Tuesday, April 26, 2016

Pretty picture: Rhyncattleanthe Zul

Thanks to those who expressed sympathies yesterday about my expanded thrips situation. The glory of the orchid posts is that they have nothing to do with me -- they're not even my plants! -- so there's no way I can make horrifying discoveries about them. And for this, we are grateful.
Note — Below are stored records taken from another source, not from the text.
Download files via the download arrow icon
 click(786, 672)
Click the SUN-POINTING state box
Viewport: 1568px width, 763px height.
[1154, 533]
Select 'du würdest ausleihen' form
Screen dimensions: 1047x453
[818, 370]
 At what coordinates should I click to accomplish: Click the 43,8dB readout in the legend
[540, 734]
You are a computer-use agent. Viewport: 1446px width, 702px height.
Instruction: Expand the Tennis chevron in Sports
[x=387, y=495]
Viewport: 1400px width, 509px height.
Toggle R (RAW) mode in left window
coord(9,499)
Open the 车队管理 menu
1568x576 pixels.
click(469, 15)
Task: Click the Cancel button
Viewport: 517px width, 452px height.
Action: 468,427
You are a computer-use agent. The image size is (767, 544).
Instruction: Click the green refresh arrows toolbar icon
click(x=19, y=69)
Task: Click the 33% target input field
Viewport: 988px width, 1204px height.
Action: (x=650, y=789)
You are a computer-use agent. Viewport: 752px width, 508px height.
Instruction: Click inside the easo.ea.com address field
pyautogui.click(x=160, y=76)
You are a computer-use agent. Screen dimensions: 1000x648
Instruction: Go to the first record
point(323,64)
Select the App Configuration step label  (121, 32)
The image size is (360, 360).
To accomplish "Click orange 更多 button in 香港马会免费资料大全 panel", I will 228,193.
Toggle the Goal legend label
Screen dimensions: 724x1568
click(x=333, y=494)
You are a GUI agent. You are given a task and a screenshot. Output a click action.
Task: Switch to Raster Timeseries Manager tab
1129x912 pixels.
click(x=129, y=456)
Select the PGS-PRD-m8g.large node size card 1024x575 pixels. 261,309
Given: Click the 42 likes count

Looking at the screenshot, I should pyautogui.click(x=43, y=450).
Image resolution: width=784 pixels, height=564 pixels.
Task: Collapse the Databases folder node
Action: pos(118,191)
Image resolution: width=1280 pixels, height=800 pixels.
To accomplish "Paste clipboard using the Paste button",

My memory of this bloom is a lot pinker and/or redder than what the photo shows; I don't know whether this is a problem with the camera or a problem with my brain. The camera is well-known to make up colors from time to time, but in this case I suspect my brain is the culprit. (When I'm at the shows, I'm generally trying to take a lot of photos as quickly as possible, and I think sometimes my memories get a little scrambled, where I mentally combine a plant with another plant that was physically near it, or that was photographed just before or just after it.)

Though I did find plenty of photos that were pinker (e.g. one, two), and I found one image of an orange Rth. Zul in a search engine, in two different places, but one link was broken and the other was to Pinterest, which I can't actually see via links because Pinterest really, really wants me to sign up for an account with them. So you'll just have to take my word for it that Rth. Zul can go a lot oranger than this too.

They're not normally this pale, though. We might be able to blame that on the camera.

In any case, it's, you know, nice. Pretty. Looks properly orchidy.

Rhyncattleanthe Zul = Guarianthe skinneri x Rhyncattleanthe Orange Nuggett (Ref.)

Haven't seen this one before, but it's half-siblings with a couple orchids we've seen previously: 2014's Rhyncattleanthe Lily Marie Almas 'MGR' and 2015's Jackfowlieara Appleblossom (also 2010). Not a huge resemblance in either case, but for those people who care about such things (it's not just me who finds orchid genealogies intriguing, is it?), there you go.


Nic said...

Very pretty indeed!

Paul said...

Glad you mentioned the parentage. I wondered if it was related to Appleblossum when I saw it. Btw, with the Catt family, there are those whose bloom color is affected by the temperature and light intensity present during bud development.